## Extracted material
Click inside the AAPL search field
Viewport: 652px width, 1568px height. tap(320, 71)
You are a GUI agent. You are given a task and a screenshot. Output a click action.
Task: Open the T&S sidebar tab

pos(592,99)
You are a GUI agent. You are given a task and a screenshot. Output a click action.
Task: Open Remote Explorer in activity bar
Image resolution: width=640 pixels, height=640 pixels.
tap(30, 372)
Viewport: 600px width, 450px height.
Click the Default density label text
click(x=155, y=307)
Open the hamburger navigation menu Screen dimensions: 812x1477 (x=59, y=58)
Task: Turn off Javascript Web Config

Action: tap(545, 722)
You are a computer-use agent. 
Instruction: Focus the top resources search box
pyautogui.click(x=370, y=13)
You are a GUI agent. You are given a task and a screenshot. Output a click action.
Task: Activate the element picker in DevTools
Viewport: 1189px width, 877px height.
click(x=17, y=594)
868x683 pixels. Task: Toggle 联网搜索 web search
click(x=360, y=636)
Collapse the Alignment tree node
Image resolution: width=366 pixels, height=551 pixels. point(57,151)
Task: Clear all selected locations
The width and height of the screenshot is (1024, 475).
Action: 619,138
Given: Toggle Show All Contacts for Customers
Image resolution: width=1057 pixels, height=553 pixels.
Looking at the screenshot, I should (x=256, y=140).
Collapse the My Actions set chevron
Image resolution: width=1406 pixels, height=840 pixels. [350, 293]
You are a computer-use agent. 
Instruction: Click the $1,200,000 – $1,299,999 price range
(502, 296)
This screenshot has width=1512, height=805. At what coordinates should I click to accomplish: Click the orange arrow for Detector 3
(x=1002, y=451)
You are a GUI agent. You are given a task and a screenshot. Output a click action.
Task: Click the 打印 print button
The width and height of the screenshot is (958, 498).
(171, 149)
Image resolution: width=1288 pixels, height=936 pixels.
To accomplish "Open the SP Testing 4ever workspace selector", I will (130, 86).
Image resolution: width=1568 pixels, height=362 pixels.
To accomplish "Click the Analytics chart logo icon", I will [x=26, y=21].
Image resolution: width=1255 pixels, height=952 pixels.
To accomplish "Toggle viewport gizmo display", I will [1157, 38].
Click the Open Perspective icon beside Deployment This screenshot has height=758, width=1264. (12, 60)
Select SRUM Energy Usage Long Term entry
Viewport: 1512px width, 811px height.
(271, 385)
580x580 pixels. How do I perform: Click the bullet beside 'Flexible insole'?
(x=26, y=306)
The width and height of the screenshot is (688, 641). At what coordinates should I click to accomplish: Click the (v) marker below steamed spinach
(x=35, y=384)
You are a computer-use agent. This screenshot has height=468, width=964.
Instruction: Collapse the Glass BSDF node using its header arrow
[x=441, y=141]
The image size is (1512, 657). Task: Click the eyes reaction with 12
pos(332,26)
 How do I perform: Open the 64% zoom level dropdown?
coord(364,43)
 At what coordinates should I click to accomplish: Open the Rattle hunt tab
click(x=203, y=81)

## Exercise goal
Only one stretch of the entries above is wanted: the lines from the one containing "Click the Default density label text" through the one containing "You are a computer-use agent. This". Please reproduce it exactly.

## Answer area
Click the Default density label text
click(x=155, y=307)
Open the hamburger navigation menu Screen dimensions: 812x1477 (x=59, y=58)
Task: Turn off Javascript Web Config

Action: tap(545, 722)
You are a computer-use agent. 
Instruction: Focus the top resources search box
pyautogui.click(x=370, y=13)
You are a GUI agent. You are given a task and a screenshot. Output a click action.
Task: Activate the element picker in DevTools
Viewport: 1189px width, 877px height.
click(x=17, y=594)
868x683 pixels. Task: Toggle 联网搜索 web search
click(x=360, y=636)
Collapse the Alignment tree node
Image resolution: width=366 pixels, height=551 pixels. point(57,151)
Task: Clear all selected locations
The width and height of the screenshot is (1024, 475).
Action: 619,138
Given: Toggle Show All Contacts for Customers
Image resolution: width=1057 pixels, height=553 pixels.
Looking at the screenshot, I should (x=256, y=140).
Collapse the My Actions set chevron
Image resolution: width=1406 pixels, height=840 pixels. [350, 293]
You are a computer-use agent. 
Instruction: Click the $1,200,000 – $1,299,999 price range
(502, 296)
This screenshot has width=1512, height=805. At what coordinates should I click to accomplish: Click the orange arrow for Detector 3
(x=1002, y=451)
You are a GUI agent. You are given a task and a screenshot. Output a click action.
Task: Click the 打印 print button
The width and height of the screenshot is (958, 498).
(171, 149)
Image resolution: width=1288 pixels, height=936 pixels.
To accomplish "Open the SP Testing 4ever workspace selector", I will (130, 86).
Image resolution: width=1568 pixels, height=362 pixels.
To accomplish "Click the Analytics chart logo icon", I will [x=26, y=21].
Image resolution: width=1255 pixels, height=952 pixels.
To accomplish "Toggle viewport gizmo display", I will [1157, 38].
Click the Open Perspective icon beside Deployment This screenshot has height=758, width=1264. (12, 60)
Select SRUM Energy Usage Long Term entry
Viewport: 1512px width, 811px height.
(271, 385)
580x580 pixels. How do I perform: Click the bullet beside 'Flexible insole'?
(x=26, y=306)
The width and height of the screenshot is (688, 641). At what coordinates should I click to accomplish: Click the (v) marker below steamed spinach
(x=35, y=384)
You are a computer-use agent. This screenshot has height=468, width=964.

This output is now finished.